Would you please retype, exactly, the lines of the listing below between the line with "Shipping (497, 1568)" and the line with "Promotional Media (761, 1598)", inclusive?

§ §

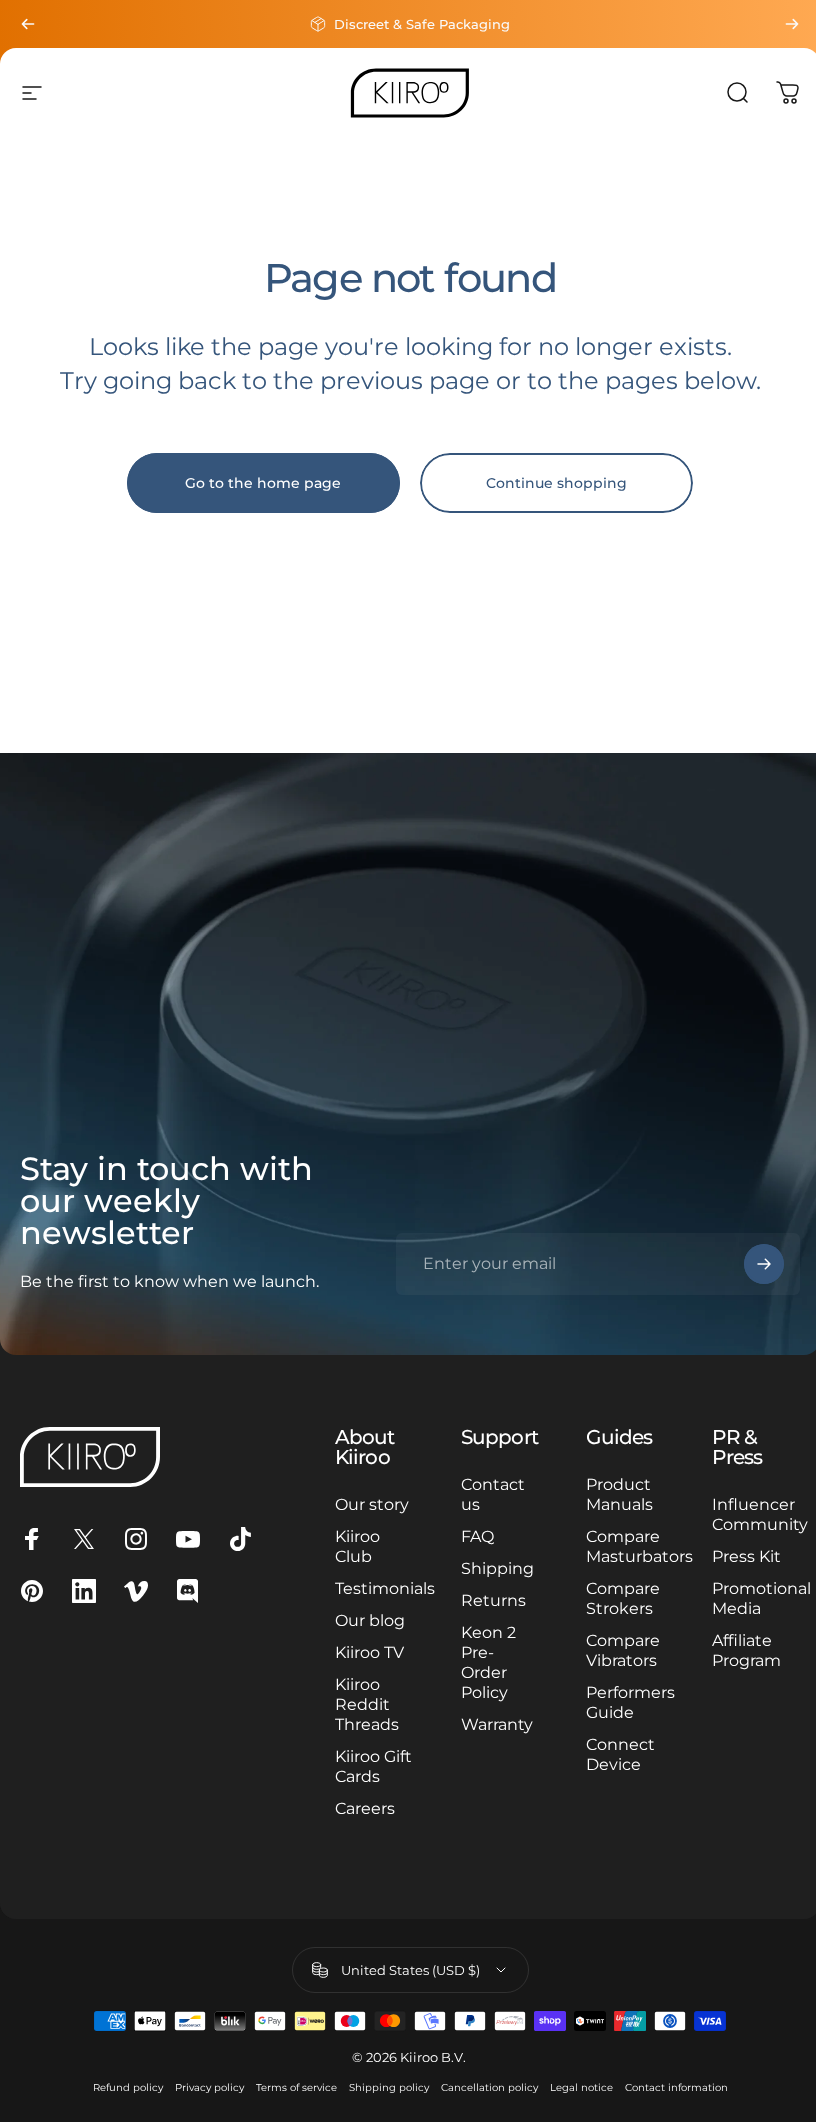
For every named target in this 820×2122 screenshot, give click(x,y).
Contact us (493, 1494)
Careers (365, 1808)
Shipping (497, 1568)
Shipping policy (389, 2087)
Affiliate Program (746, 1650)
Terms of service (296, 2087)
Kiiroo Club (357, 1546)
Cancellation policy (489, 2087)
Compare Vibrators (623, 1650)
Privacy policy (209, 2087)
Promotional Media (761, 1598)
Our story (372, 1504)
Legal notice (581, 2087)
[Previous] (28, 24)
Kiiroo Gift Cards (373, 1766)
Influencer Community (760, 1514)
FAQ (477, 1536)
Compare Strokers (623, 1598)
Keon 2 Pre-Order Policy (488, 1662)
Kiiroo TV (369, 1652)
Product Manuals (619, 1494)
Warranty (497, 1724)
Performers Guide (630, 1702)
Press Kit (746, 1556)
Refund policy (128, 2087)
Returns (493, 1600)
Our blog (370, 1620)
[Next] (792, 24)
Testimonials (385, 1588)
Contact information (676, 2087)
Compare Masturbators (639, 1546)
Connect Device (620, 1754)
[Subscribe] (764, 1264)
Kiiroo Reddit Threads (367, 1704)
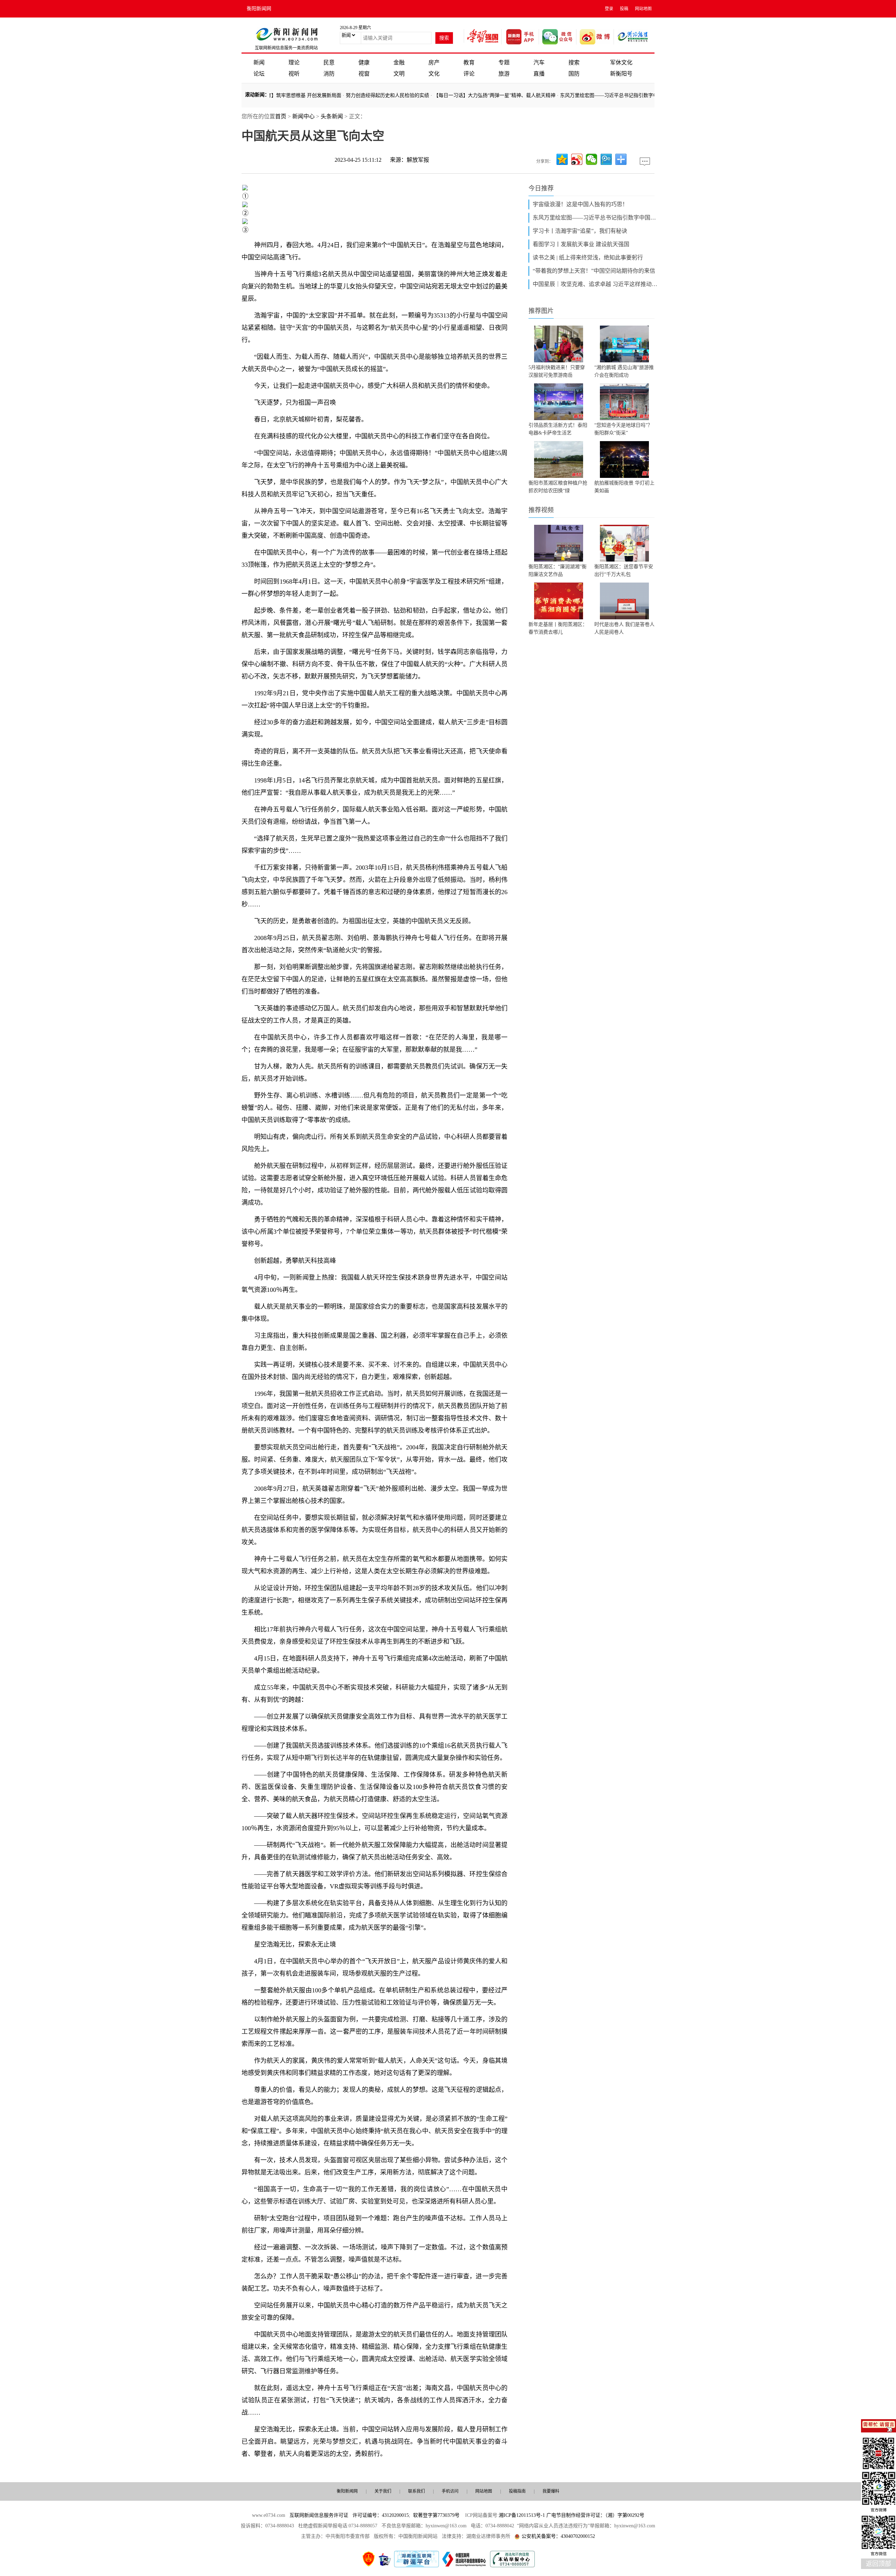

§ §

- [Solution to the problem]:
Shipping (497, 1568)
Shipping policy (389, 2087)
Affiliate Program (746, 1650)
Terms of service (296, 2087)
Kiiroo Club (357, 1546)
Cancellation policy (489, 2087)
Compare Vibrators (623, 1650)
Privacy policy (209, 2087)
Promotional Media (761, 1598)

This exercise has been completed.